- From: Cameron McCormack <cam@mcc.id.au>
- Date: Fri, 21 Oct 2011 15:18:00 -0400
- To: Dirk Schulze <vbs85@gmx.de>
- CC: www-svg@w3.org
Thanks for the questions, Dirk. On 21/10/11 2:59 PM, Dirk Schulze wrote: > This should work independent of the used font / font type? WOFF, SVG > Fonts, OpenType,... for all types? Good question. Obviously for complex glyph SVG Fonts you have more than just an outline, so this API is inadequate for that.
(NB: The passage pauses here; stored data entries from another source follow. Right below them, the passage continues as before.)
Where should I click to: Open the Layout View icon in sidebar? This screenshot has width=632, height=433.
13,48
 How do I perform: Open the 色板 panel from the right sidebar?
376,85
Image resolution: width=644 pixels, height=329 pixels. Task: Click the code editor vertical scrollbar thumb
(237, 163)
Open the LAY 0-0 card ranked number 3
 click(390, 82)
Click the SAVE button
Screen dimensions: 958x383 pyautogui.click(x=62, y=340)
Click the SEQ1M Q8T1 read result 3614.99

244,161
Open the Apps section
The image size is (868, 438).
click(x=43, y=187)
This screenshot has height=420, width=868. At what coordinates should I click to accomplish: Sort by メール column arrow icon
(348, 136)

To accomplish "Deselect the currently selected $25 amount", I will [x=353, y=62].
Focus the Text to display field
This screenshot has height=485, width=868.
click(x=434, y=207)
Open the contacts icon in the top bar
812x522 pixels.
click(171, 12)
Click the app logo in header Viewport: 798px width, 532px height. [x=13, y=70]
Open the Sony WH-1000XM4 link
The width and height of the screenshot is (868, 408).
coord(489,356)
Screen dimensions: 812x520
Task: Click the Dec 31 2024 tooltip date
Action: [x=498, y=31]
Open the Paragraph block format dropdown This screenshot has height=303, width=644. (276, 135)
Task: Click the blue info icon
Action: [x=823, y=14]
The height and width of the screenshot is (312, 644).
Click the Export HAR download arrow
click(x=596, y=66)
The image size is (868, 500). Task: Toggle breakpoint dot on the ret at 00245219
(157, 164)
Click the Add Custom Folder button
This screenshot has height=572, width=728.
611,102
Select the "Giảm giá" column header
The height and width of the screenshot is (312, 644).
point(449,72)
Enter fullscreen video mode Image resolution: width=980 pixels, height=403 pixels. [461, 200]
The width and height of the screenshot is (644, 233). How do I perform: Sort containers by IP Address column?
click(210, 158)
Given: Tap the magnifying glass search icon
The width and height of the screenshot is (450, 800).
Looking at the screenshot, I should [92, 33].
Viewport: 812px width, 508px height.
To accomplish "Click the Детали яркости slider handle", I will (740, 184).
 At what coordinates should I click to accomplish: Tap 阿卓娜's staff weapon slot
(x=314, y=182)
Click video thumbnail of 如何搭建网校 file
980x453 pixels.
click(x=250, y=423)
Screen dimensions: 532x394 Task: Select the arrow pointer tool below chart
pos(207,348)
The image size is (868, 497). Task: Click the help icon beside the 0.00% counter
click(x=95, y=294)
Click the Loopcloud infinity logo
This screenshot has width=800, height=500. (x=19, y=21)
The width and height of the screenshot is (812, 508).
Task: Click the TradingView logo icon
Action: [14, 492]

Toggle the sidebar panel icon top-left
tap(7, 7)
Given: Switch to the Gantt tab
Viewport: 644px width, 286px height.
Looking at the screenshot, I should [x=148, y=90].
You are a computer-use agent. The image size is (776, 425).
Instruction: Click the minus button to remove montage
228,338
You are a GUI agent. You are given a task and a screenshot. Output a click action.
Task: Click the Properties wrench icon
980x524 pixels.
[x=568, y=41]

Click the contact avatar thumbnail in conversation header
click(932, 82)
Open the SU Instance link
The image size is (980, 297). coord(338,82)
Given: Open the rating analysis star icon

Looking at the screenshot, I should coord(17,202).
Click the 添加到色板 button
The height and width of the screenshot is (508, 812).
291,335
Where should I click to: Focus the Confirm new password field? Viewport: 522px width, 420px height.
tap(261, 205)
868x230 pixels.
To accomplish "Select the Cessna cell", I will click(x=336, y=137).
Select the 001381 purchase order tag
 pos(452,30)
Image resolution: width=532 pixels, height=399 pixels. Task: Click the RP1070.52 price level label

But otherwise, I would expect this to work for any outline font format. > Should this work with texts on paths as well? Yes. > What do you expect for benefits, when do we need that? So that authors can use script to perform their own processing and effects on text. In writing a demo to do some warping of text along a path, I needed the path data for the text. I instead had to open Inkscape, convert my text to a path, and embed the path data in my document. That's not going to work for text chosen at run time. > I know that Gecko supports it for HTML Canvas, but I never saw an > example that uses that. You can do ctx.mozPathText("Some text") to set the current path to be the outline of the text, but I don't know that you can get the path data back out again can you? > I should mention that it would be very hard to implement it in WebKit > and some ports may never be able to use that. Details of the difficulties would be useful. > How do you determine the path segments of a glyph? Whether you would be required to return the exact same path segments for the same font and text across implementations is a good question. It's a similar issue to what normalizedPathSegList should return. > It must be transformed to SVG Path syntax somehow and I am not sure > how we get similar results across implementations for > SVGPathSegList. You are right that there is a risk there of sites ending up depending on particular path data coming out of the API for a given font.